To do so, the hospital is updating all of its inpatient rooms as part of its 2020 Plan, installing LED lighting inside and outside, adding individual climate controls, sealing windows, and more. This has led to $2.465 million in annual savings, according to the hospital. It has also negotiated contracts to purchase solar power (for instance from some of the solar fields on the Mass Pike), and renegotiating contracts with energy suppliers to reduce costs.
But the most innovative parts of the plan are miniature power plants in soundproof buildings on the Memorial and Leominster campuses. Valcourt described the power plants essentially as large, sophisticated engines attached to a motor system that convert natural gas to electricity. The heat produced by the reaction is also captured and used for heating and cooling.
“We’re not letting any energy go to waste; we’re literally putting it back into the building,” Valcourt said.
Saint-Gobain Abrasives, which makes grinding wheels and other abrasive materials in Worcester, is also spending millions to cut its future energy use.

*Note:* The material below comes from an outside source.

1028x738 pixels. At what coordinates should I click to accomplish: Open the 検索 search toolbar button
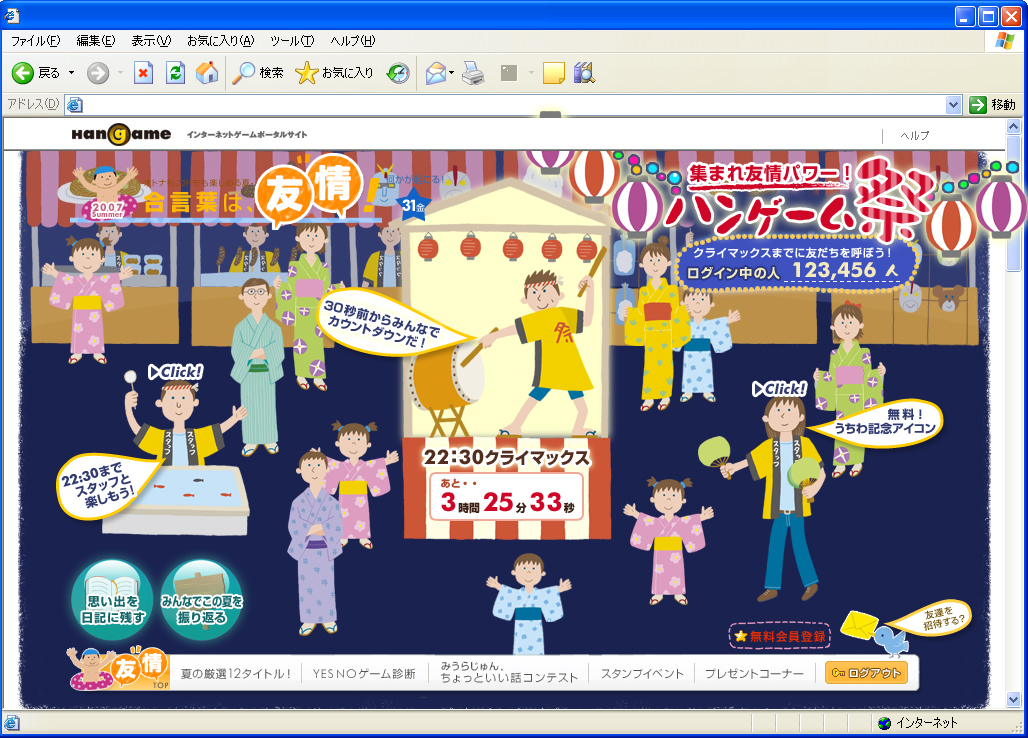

The business, which is part of French industrial conglomerate Compagnie de Saint Gobain, installed a new, safer kiln this year at a cost of about $5.5 million, according to Michael N. Barnes, vice president of North American operations for Saint-Gobain Abrasives. The new equipment allowed the plant to shut down older kilns and reduce electricity payments to utility National Grid by about $500,000 a year, he said.
The new equipment also allowed Saint-Gobain to consolidate space in Worcester.
“We are generating the same amount of production with the same amount of people in a smaller footprint,” Barnes said.
Other equipment is getting changed, too. Replacing old air compressors with new technology is costing $350,000 this year.
The manufacturer is also converting all its lighting to LED technology at a cost of about $300,000 this year.
Another large change involves the Worcester campus “power house,” a facility that uses steam from manufacturing operations to generate electricity. Saint-Gobain used to generate 20 percent of the electricity for its campus and buy the remaining 80 percent from the power grid. Barnes said that with $2 million in improvements this year, Saint-Gobain expects to reverse those proportions.
“By the end of the year, we will be generating 80 percent of our electricity and buying 20 percent from the grid,” he said.
The Worcester campus is the largest Saint-Gobain Abrasives operation in North America.
But new technology such as microgrids and power houses — or new energy sources such as solar or wind power — might not be available for all businesses. There are upfront capital costs, and manufacturers need a steady, abundant supply, which isn’t always possible if the wind doesn’t blow or the sun doesn’t shine.
So businesses have to make it up.
“Energy is clearly one of the top four or five issues that come up with our businesses,” said Timothy P. Murray, president and CEO of the Worcester Regional Chamber of Commerce and former lieutenant governor. “One of the offsets is that Massachusetts has a generally well-educated, well-trained workforce.”
And there is one thing that all businesses can rely on for their success: their product.
“We’re not being successful in saving on power and trying to mitigate it to save costs. We’re being successful with innovation in our seltzer and our mixers,” said Crowley, back at Polar.
“Our expertise is making soft drinks, not being a commodity buyer.”
Cyrus Moulton is a reporter for the Worcester Telegram & Gazette. Lisa Eckelbecker of the Telegram & Gazette staff contributed to this report.